Entries shown:
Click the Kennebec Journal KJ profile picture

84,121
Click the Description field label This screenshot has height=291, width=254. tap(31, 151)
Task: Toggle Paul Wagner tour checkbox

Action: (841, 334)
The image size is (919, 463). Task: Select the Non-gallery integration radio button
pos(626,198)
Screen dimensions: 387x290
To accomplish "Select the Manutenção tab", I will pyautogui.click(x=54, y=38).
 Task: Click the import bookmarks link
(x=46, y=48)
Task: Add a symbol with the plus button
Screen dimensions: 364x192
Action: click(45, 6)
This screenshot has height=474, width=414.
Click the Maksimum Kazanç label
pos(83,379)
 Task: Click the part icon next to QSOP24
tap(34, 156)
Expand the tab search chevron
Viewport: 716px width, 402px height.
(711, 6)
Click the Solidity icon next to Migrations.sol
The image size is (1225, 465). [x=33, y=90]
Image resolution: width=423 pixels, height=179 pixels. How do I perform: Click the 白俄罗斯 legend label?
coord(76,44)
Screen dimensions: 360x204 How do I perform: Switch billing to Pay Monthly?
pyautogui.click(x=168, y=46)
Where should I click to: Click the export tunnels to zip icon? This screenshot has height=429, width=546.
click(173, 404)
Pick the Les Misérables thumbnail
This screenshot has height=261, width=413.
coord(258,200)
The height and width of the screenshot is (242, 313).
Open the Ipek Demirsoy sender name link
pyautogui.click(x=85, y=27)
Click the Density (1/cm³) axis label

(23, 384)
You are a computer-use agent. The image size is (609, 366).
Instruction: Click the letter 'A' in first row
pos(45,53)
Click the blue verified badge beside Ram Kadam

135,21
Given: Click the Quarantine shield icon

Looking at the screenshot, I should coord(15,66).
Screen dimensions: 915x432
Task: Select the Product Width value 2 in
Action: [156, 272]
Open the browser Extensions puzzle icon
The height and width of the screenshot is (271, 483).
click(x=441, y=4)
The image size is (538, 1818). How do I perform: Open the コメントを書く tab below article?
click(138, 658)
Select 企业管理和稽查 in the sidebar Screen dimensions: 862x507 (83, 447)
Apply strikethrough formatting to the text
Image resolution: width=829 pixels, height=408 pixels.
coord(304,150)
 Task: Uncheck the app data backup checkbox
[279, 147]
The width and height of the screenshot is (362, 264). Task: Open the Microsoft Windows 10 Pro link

What you have to do:
Retype only the lines running from the line with "You are a computer-use" to the end of the listing, including both of those lines.

Expected answer:
You are a computer-use agent. The image size is (609, 366).
Instruction: Click the letter 'A' in first row
pos(45,53)
Click the blue verified badge beside Ram Kadam

135,21
Given: Click the Quarantine shield icon

Looking at the screenshot, I should coord(15,66).
Screen dimensions: 915x432
Task: Select the Product Width value 2 in
Action: [156, 272]
Open the browser Extensions puzzle icon
The height and width of the screenshot is (271, 483).
click(x=441, y=4)
The image size is (538, 1818). How do I perform: Open the コメントを書く tab below article?
click(138, 658)
Select 企业管理和稽查 in the sidebar Screen dimensions: 862x507 (83, 447)
Apply strikethrough formatting to the text
Image resolution: width=829 pixels, height=408 pixels.
coord(304,150)
 Task: Uncheck the app data backup checkbox
[279, 147]
The width and height of the screenshot is (362, 264). Task: Open the Microsoft Windows 10 Pro link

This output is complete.